Living57 My life is falling apart
  • replies: 3

No matter where I turn, or what I do, I fail. My whole life has been like that, and it's not getting any better and I am beginning to doubt it ever will. My first marriage failed. The only good thing my four children. I have no contact with my sons, ... View more

No matter where I turn, or what I do, I fail. My whole life has been like that, and it's not getting any better and I am beginning to doubt it ever will. My first marriage failed. The only good thing my four children. I have no contact with my sons, I am an embarrassment to them. I cannot change their attitude no matter what I say or do. I phone, they refuse to answer, email and even the old fashioned post, letters come back unopened. Its killing me slowly. My relationship with my eldest daughter is strained as I do not get on with her second husband, I have tried, but my tongue but then I called him out on his attitude to one on my grandchildren, his step son, well it went downhill from there, she calls it when hes not around.
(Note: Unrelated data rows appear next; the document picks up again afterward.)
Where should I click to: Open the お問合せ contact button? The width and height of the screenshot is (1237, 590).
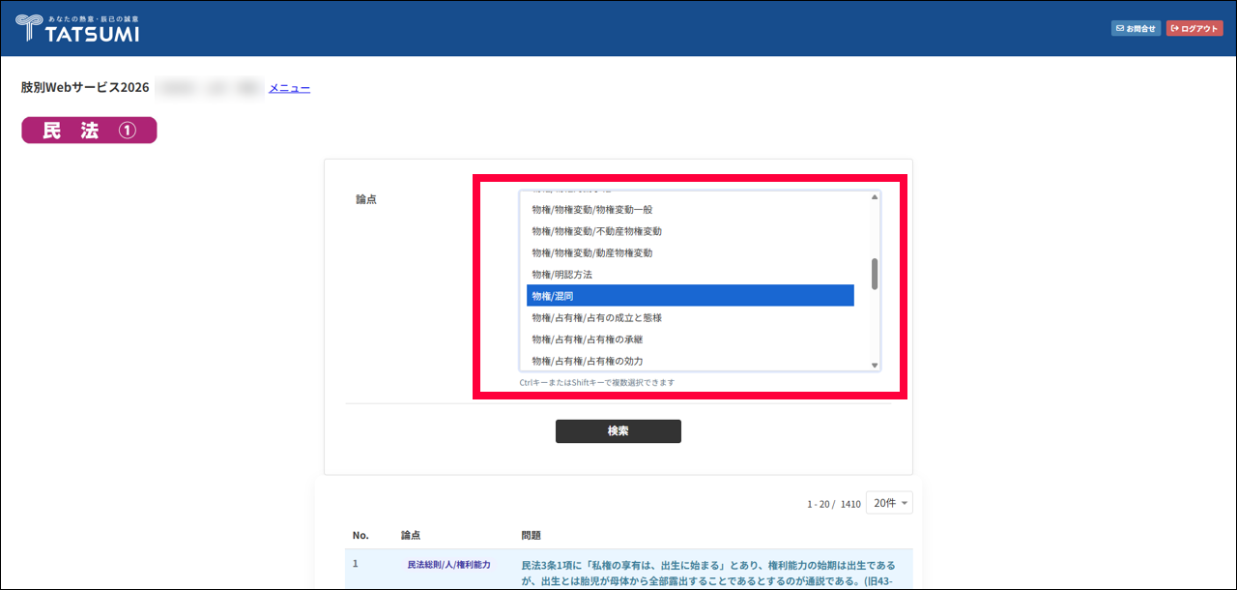[1136, 28]
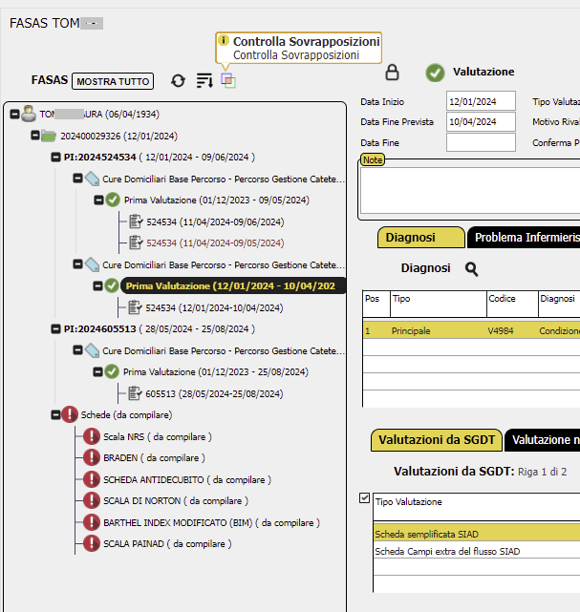Viewport: 580px width, 612px height.
Task: Click the Controlla Sovrapposizioni overlap icon
Action: [x=228, y=81]
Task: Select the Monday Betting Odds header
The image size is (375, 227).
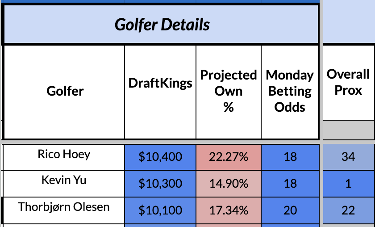Action: click(x=290, y=91)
My youngest daughter tries, she has two young boys, both are special needs. My ex husband I wont discuss, we grew apart and I left him. my second husband died in 2015, suddenly and unexpected. He left me with debts i had to sell the house to pay off, i had no idea. lately I have secured a rental property, ready to move this week end. Ha ha!!! It should have been exciting, but I cannot get my furniture from storage as I cannot pay them. If I get it delivered I can sell the shipping container and such a lot of the contents, this will cover most of the money owed, but they wont sgree and have said they will sell my things. I told them my husband and parents ashes are in there as well as sentimental items, photos and all my documents which could allow someone to steal my identity, but they still wont agree. Another fail, by me. Everything from my childhood on, I was abused by two people, one a friend of my parents he is dead, I only hope he is rotting in hell. The other a family member who was a policeman in Vic and while denying it said the police won't do anything if I report as he was one of them, protect their own. So another fail on my part, I have to live with it. I have no contact with my siblings, my parents died while living with me, they were 87 and 89 and i didnt do enough. Fail. My late husbands children blame me for his death even it was a heart attack. Fail. I tried suicide 3 times. Fail. Car broken down, cant fix it. Fail Was assaulted, a police matter, my fault for going out to see why dog was barking. Fail. And I question my mental health and if it's all worth it. I take my meds religiously but wonder why. Cant get a loan, so an empty house for me. Fail. bloody failure, at life to my kids, to my siblings and to me.